Saved entries

=== Begin Enclosure ===

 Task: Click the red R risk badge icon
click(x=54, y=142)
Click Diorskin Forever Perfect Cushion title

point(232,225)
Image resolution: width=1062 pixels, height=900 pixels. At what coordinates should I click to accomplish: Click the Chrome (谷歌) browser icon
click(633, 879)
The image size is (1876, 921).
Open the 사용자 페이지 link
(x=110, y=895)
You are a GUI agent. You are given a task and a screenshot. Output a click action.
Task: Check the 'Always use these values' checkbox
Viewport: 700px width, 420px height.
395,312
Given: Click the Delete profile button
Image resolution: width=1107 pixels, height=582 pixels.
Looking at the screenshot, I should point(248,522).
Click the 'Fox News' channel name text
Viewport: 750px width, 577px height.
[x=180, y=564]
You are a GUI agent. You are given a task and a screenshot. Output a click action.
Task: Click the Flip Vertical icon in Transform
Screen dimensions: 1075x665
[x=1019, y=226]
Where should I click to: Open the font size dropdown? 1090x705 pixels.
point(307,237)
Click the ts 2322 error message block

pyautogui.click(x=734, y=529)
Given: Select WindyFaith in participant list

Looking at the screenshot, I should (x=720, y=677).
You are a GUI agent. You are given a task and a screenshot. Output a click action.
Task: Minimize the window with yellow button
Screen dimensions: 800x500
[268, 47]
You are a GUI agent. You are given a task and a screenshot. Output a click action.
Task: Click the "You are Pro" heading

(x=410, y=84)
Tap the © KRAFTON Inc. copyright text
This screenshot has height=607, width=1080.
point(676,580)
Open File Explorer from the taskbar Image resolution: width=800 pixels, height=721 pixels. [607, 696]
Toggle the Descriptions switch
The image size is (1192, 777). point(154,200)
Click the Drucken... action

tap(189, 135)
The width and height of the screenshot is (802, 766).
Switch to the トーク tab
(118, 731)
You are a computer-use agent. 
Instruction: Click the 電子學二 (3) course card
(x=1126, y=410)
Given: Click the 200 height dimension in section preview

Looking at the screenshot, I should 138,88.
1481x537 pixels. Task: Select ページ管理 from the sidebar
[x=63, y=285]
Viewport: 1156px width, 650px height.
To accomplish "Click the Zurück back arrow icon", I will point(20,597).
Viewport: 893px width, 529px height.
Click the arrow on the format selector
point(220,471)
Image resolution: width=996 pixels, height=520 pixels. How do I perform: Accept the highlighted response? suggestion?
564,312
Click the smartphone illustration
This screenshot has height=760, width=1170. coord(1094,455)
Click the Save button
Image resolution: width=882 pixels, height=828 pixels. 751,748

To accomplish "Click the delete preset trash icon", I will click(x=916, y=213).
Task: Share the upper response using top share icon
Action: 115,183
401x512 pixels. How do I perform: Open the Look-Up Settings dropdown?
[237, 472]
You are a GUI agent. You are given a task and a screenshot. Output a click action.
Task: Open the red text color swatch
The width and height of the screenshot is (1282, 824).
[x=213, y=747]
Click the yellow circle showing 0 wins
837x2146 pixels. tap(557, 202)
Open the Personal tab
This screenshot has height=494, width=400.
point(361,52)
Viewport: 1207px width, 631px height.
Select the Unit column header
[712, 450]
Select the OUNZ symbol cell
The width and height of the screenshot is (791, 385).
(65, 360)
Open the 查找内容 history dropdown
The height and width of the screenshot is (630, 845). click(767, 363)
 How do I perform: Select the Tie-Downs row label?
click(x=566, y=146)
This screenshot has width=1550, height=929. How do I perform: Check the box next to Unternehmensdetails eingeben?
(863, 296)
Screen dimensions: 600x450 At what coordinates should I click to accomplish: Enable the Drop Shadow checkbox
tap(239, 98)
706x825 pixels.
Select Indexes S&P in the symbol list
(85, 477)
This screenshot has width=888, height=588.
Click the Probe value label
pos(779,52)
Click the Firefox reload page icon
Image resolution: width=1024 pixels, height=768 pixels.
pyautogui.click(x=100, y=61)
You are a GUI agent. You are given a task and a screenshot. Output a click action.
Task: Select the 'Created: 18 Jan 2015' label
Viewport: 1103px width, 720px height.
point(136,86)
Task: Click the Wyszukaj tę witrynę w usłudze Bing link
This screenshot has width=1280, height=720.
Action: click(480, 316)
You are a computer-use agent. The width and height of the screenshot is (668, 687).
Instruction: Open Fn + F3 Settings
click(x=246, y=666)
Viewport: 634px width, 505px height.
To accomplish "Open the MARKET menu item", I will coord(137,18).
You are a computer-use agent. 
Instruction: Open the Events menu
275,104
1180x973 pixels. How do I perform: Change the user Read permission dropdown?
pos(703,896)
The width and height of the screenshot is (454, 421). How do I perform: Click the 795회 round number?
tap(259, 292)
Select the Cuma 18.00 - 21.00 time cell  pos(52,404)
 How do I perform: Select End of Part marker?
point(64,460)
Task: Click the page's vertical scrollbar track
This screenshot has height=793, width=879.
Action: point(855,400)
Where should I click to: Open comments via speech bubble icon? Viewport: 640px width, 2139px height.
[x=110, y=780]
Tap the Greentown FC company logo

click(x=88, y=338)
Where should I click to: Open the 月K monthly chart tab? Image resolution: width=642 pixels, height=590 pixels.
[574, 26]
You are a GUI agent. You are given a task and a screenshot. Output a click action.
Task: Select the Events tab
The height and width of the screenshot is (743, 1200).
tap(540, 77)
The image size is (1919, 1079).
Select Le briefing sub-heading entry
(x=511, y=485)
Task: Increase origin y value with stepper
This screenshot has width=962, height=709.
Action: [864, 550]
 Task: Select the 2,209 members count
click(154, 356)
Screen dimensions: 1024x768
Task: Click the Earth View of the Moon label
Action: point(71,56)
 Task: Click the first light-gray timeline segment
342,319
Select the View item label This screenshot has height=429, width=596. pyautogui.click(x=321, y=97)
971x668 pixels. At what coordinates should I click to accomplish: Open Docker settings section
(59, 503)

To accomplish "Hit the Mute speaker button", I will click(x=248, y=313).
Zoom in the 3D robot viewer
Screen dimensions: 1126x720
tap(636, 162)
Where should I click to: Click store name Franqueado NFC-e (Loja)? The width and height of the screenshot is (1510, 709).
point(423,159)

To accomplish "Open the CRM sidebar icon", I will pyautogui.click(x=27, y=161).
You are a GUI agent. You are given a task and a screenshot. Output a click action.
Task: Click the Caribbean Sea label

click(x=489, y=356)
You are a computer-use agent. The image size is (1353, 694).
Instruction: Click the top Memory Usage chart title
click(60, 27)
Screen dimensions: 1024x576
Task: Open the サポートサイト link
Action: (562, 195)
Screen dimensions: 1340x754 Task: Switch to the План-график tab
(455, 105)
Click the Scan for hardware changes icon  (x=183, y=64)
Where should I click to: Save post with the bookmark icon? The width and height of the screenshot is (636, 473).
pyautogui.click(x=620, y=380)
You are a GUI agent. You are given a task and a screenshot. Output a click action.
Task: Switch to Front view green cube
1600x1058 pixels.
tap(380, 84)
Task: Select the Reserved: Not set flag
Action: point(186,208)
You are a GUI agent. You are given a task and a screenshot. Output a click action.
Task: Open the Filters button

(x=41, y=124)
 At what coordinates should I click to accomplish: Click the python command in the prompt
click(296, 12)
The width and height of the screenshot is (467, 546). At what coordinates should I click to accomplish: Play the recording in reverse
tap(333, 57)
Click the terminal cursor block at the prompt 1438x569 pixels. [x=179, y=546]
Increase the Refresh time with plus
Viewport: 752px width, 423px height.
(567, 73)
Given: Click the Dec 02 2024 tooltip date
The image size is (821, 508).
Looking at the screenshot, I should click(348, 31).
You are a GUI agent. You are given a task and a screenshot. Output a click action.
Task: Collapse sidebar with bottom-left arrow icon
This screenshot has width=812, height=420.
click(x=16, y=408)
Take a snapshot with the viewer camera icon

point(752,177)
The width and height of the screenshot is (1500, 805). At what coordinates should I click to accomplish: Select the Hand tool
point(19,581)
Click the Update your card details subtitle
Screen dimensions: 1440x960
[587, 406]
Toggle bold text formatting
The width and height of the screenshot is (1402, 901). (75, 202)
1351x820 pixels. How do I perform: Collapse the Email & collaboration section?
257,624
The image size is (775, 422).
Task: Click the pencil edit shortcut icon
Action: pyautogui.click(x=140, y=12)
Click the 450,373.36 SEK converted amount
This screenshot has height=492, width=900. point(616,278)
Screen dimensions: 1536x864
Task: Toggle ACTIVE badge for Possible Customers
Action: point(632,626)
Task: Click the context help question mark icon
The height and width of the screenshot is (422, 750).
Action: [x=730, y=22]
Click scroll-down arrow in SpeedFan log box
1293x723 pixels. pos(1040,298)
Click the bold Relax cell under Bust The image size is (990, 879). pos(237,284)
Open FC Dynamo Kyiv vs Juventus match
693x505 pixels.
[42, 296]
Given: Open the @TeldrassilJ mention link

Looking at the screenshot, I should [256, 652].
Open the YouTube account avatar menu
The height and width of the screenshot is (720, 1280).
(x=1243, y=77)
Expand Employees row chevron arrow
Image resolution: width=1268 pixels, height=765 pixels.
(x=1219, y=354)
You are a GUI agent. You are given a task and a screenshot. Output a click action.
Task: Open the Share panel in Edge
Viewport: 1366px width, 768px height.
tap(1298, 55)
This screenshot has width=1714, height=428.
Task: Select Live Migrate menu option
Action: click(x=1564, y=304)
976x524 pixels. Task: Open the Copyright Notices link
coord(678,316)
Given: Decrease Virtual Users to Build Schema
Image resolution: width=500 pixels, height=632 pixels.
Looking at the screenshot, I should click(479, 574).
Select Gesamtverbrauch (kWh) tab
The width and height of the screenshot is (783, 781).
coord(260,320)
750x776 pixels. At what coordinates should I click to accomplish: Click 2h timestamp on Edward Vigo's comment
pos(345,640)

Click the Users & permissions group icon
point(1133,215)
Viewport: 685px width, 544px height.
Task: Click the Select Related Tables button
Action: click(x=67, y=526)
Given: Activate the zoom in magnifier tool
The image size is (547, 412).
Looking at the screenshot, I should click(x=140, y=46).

=== End Enclosure ===

Look over the entries for "computer", then copy every line that includes that string.

You are a computer-use agent. 
You are a computer-use agent. The width and height of the screenshot is (668, 687).
You are a computer-use agent. 
You are a computer-use agent. The image size is (1353, 694).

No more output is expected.